[Given information]

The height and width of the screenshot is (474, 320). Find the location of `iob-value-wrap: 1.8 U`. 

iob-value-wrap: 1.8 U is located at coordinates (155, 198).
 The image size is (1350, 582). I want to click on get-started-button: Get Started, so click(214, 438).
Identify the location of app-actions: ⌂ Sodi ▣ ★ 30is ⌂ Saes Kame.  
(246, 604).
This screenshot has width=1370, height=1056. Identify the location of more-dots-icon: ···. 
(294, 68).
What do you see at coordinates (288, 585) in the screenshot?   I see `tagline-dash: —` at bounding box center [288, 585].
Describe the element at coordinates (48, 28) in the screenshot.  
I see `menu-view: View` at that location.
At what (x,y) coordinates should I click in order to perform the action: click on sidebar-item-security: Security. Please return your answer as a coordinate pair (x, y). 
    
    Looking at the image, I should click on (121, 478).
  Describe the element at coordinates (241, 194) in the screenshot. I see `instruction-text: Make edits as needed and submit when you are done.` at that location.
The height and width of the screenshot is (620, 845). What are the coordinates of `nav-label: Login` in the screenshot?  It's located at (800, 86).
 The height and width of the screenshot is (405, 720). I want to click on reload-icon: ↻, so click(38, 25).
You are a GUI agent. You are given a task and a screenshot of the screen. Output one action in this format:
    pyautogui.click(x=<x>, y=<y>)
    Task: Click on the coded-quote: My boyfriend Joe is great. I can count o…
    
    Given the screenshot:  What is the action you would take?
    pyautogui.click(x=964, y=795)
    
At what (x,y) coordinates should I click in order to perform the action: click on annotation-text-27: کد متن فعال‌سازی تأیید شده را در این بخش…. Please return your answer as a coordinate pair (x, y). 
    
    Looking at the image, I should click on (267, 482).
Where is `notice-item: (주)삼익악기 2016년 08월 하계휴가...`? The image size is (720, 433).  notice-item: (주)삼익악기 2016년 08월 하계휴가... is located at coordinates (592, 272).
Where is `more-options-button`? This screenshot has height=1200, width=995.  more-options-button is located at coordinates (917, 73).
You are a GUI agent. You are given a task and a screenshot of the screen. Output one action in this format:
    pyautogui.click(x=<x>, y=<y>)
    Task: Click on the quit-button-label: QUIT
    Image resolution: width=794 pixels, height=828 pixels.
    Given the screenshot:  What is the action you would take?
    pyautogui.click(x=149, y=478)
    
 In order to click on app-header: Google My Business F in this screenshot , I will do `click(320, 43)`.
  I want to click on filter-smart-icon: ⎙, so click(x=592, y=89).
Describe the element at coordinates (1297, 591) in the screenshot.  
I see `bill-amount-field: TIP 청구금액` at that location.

[/Given information]

### Your assignment
Repeat, word for word, the rows from the one containing "coordinates (592, 272)." through the last row above.

### Answer area
Where is `notice-item: (주)삼익악기 2016년 08월 하계휴가...`? The image size is (720, 433).  notice-item: (주)삼익악기 2016년 08월 하계휴가... is located at coordinates (592, 272).
Where is `more-options-button`? This screenshot has height=1200, width=995.  more-options-button is located at coordinates (917, 73).
You are a GUI agent. You are given a task and a screenshot of the screen. Output one action in this format:
    pyautogui.click(x=<x>, y=<y>)
    Task: Click on the quit-button-label: QUIT
    Image resolution: width=794 pixels, height=828 pixels.
    Given the screenshot:  What is the action you would take?
    pyautogui.click(x=149, y=478)
    
 In order to click on app-header: Google My Business F in this screenshot , I will do `click(320, 43)`.
  I want to click on filter-smart-icon: ⎙, so click(x=592, y=89).
Describe the element at coordinates (1297, 591) in the screenshot.  
I see `bill-amount-field: TIP 청구금액` at that location.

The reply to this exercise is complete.